**GIVEN TEXT:**
◇ ◇ ◇

The Mesopotamians generally believed that the events of everyday life could not be explained on their own. Their philosophy was heavily shaped by their religious beliefs and promulgated a pessimistic worldview that revealed a struggle to understand the purpose and workings of life in the face of the gods.

They believed that the gods – whose existence was beyond doubt – formed a supernatural society that both oversaw and were at the root of mankind’s affairs. So any fortunate or unfortunate event, be it political, material, social, or economic, was explained as having occurred by the will of the gods.

The Mesopotamians projected what they observed all around them onto a higher plane, and their literary and religious texts best capture their cynical cultural outlook. Literary sources such as laments, myths, and dialogues strongly emphasised man’s inevitable death. These also emphasise mankind’s powerlessness before the capricious gods and man’s inability to understand the human condition.

◇ ◇ ◇

**INFORMATION PROVIDED:**
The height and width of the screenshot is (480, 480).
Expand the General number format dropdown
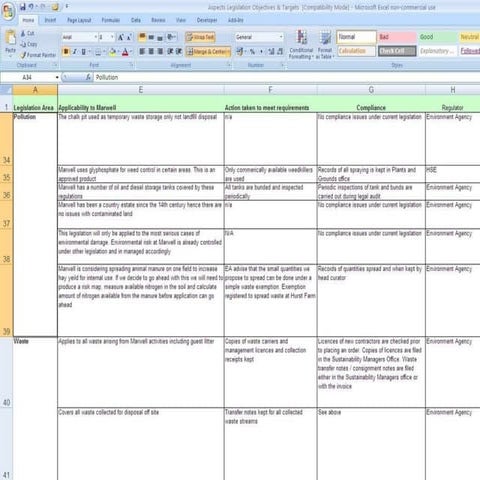point(281,37)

◇ ◇ ◇

**REQUIRED WORK:**
1) In the passage on Mesopotamian beliefs, how was any fortunate or unfortunate event explained?
2) The passage on Mesopotamian beliefs names several kinds of events attributed to the gods. List every kind it names.

**ANSWERS IN ORDER:**
1) It was explained as having occurred by the will of the gods.

2) The kinds of events named are political, material, social, and economic.